Um die Schätzung von Besteuerungs­grund­la­gen ging es im Urteil des Schleswig-Hol­steinis­chen Finanzgerichts (FG) vom 6.3.2012 – 2 K 101/11.
Die Kläger betrieben einen Imbiss. Sie räumten im Laufe von Erörterung­ster­mi­nen im Rah­men ein­er Betrieb­sprü­fung die Verkürzung von Ein­nah­men und Aus­gaben ein. Da umfassende Unter­la­gen fehlten und zudem erhe­bliche Buch­führungsmän­gel fest­gestellt wur­den, wur­den die Einkün­fte aus dem Gewer­be­trieb des Klägers geschätzt. Der Kläger war mit den vorgenomme­nen Schätzun­gen nicht ein­ver­standen. Die Klage war jedoch nicht erfol­gre­ich.
Die vor dem FG ange­focht­e­nen Einkom­men­steuer- und Gewerbesteuer­mess­beschei­de hielt das Gericht, obwohl es erhe­bliche Dif­feren­zen zwis­chen den ver­schiede­nen durch das Finan­zamt ermit­tel­ten Schätzungsergeb­nis­sen (800.000 Euro und 170.000 Euro) gab, nicht für nichtig. Begrün­det wurde dies damit, dass sich die Ergeb­nisse nicht in den Beschei­den niedergeschla­gen hät­ten. Auch hin­sichtlich der Höhe der Schätzung fand das Finanzgericht keinen Grund, diese zu bean­standen. Es führt aus, dass bei den groben vor­liegen­den Manip­u­la­tion­s­möglichkeit­en (fast auss­chließlich Bargeschäfte) und bei den vom Steuerpflichti­gen zu vertre­tenden man­gel­nden Über­prü­fungsmöglichkeit­en (u.a. fehlende Belege und falsche Aufze­ich­nun­gen) für den Imbiss nur grobe Schätzun­gen möglich seien.

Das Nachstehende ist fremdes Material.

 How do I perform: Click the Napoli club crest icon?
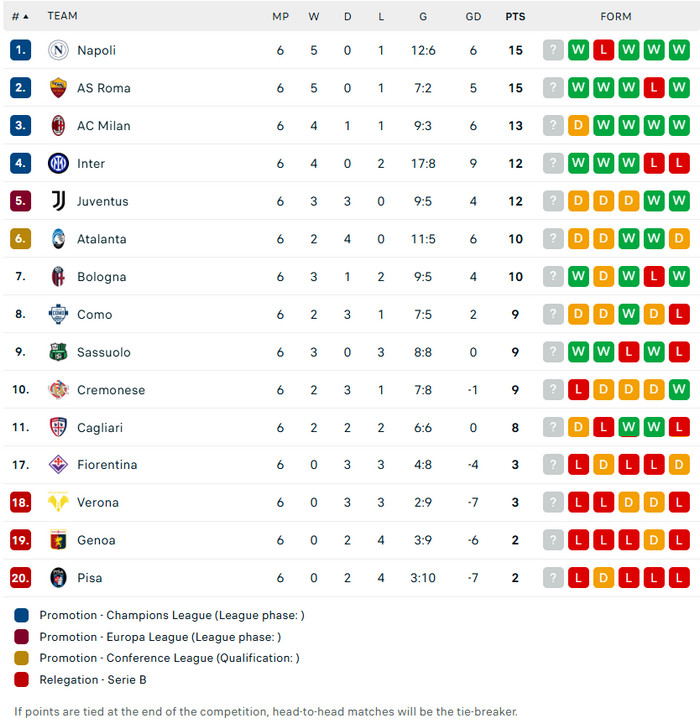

Diese Schätzun­gen waren vor­liegend nur anhand kom­biniert­er Mit­tel­w­erte aus der amtlichen Richtlin­ien­samm­lung für Imbisse, Pizze­rien und Gast­stät­ten unter Absicherung der Werte durch weit­ere Kalku­la­tion möglich. Es wurde Nichtzu­las­sungs­beschw­erde ein­gelegt.